Mit weiterem Bescheid vom 1. Juni 1999, bestätigt durch Widerspruchsbescheid vom 6. August 1999, forderte die Beklagte vom Kläger gemäß § 335 Abs. 1 Satz 1 SGB III die Erstattung der im Aufhebungszeitraum 1. Januar bis 10. Dezember 1998 geleisteten Beiträge zur Kranken- und Pflegeversicherung in Höhe von 8.899,96 DM zurück. Wegen der Berechnung wird auf Blatt 178 der Leistungsakte Bezug genommen.

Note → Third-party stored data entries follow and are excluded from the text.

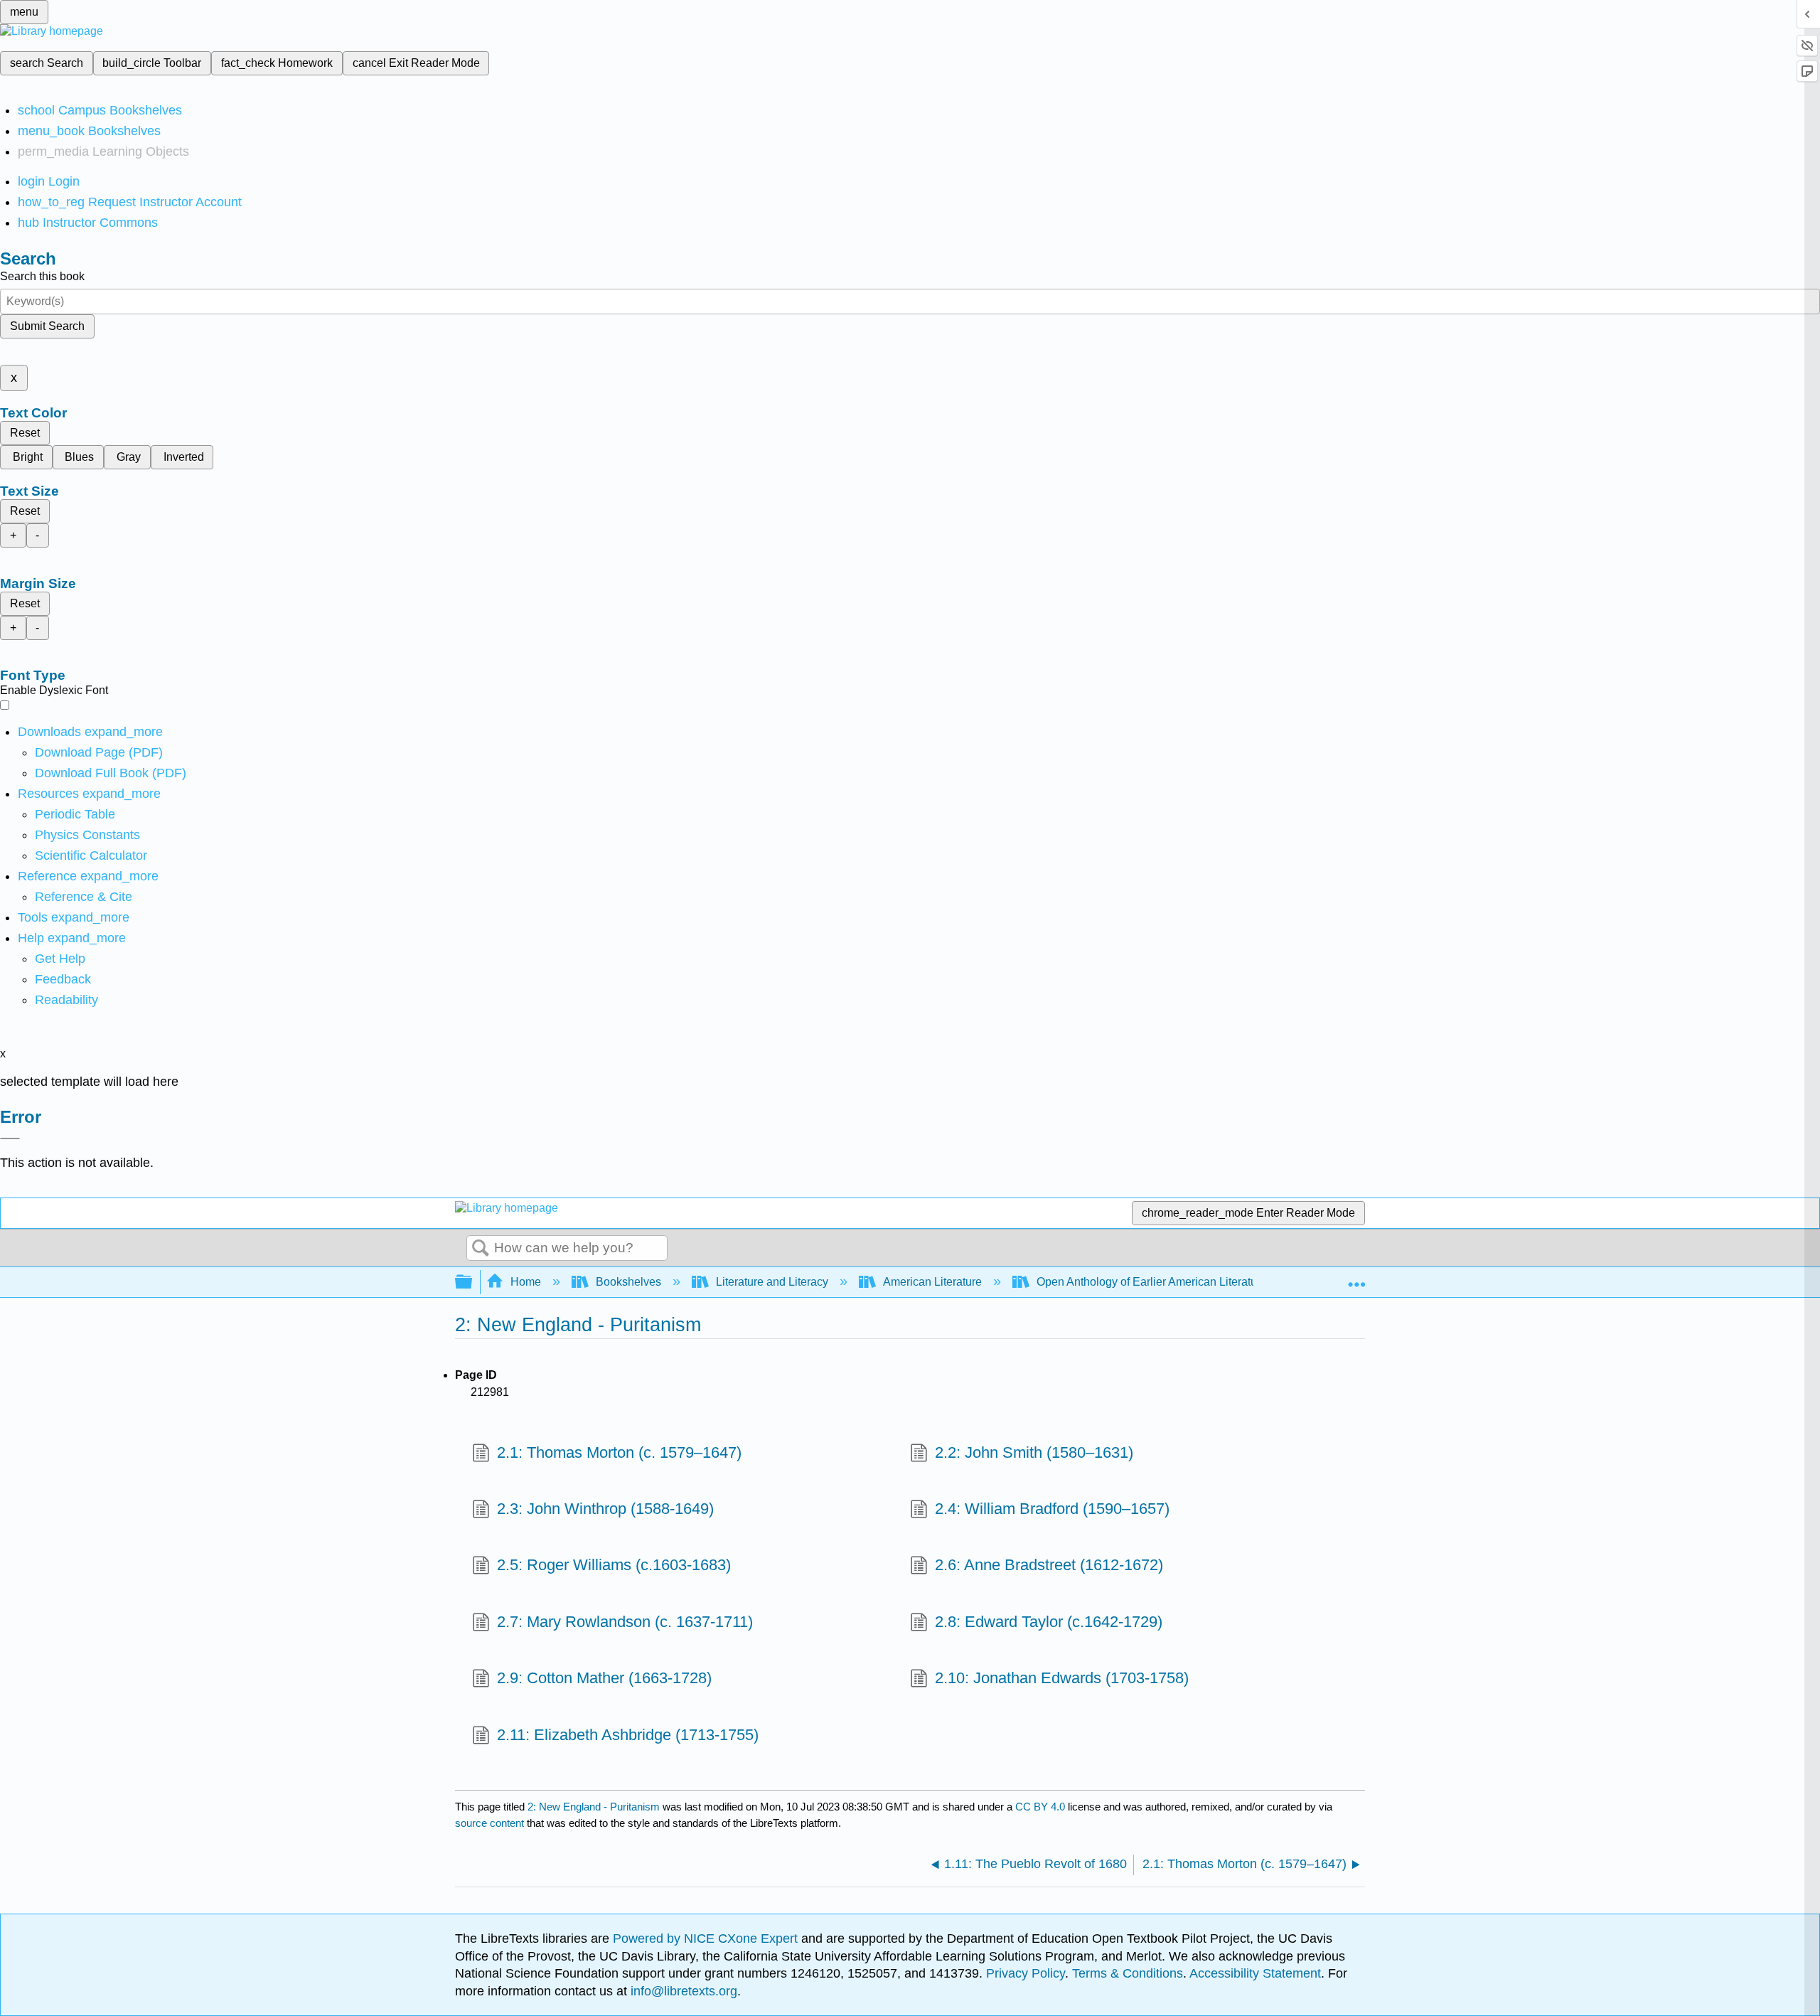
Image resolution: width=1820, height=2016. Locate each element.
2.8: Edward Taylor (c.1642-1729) (1048, 1622)
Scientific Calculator (91, 855)
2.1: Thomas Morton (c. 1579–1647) (619, 1452)
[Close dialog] (10, 1138)
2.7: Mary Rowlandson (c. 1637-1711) (625, 1622)
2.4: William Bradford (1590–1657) (1052, 1509)
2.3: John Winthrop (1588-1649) (605, 1509)
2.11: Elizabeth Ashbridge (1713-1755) (628, 1735)
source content (489, 1823)
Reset (25, 433)
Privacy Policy (1025, 1973)
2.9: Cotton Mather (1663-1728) (604, 1678)
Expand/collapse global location (1356, 1278)
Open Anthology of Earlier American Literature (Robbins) (1178, 1282)
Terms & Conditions (1127, 1973)
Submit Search (47, 326)
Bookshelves (628, 1282)
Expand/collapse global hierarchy (472, 1282)
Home (526, 1282)
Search (480, 1249)
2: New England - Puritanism (594, 1807)
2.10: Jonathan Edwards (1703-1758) (1062, 1678)
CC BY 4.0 (1040, 1807)
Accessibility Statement (1255, 1973)
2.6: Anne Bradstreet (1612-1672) (1049, 1565)
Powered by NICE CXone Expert (707, 1938)
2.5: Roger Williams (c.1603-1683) (614, 1565)
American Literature (932, 1282)
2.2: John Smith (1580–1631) (1034, 1452)
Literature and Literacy (772, 1282)
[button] (63, 979)
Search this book (42, 276)
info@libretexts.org (682, 1991)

Gegen beide Entscheidungen der Beklagten hat der Kläger am 8. September 1999 Klage erhoben und unter Wiederholung und Vertiefung seines bisherigen Vorbringens im Wesentlichen geltend gemacht, ihm sei bei seiner Vorsprache am 17. Februar 1999 eine vorbereitete Veränderungsmitteilung vorgelegt worden, die er unterschrieben habe. Er habe weder gesagt noch gemeint, dass er seit 1. Januar 1998 mindestens 15 Stunden wöchentlich arbeite. Vielmehr habe sich seine Angabe auf die aktuelle Zeit im Februar 1999 bezogen. Dementsprechend heiße es im Beratervermerk auch „Arbeitslosigkeit liegt somit nicht vor seit 01.01.99.“ Er habe ca. 6 bis 8 Arztbesuche täglich unternommen, die im Schnitt 5 Minuten Anwesenheit in der Praxis erfordert hätten, maximal 10 Minuten und häufig nur 2 bis 3 Minuten, um Arzneimittel bei der Anmeldung abzugeben, die mit Erläuterungszetteln versehen gewesen seien. Zwischen den einzelnen Praxen sei eine Wegezeit von maximal 10 Minuten gewesen, weil er die Touren immer so zusammengestellt gehabt habe, dass er von einer Praxis zur nächsten zu Fuß habe gehen können, während er sein Fahrzeug in der Nähe geparkt gehabt habe. Anschließend habe er fast täglich kurz seine Enkelkinder besucht, eingekauft und Behördengänge erledigt. Irgendwelche Unterlagen oder Aufzeichnungen über seine Tätigkeit im streitigen Zeitraum besitze er nicht mehr.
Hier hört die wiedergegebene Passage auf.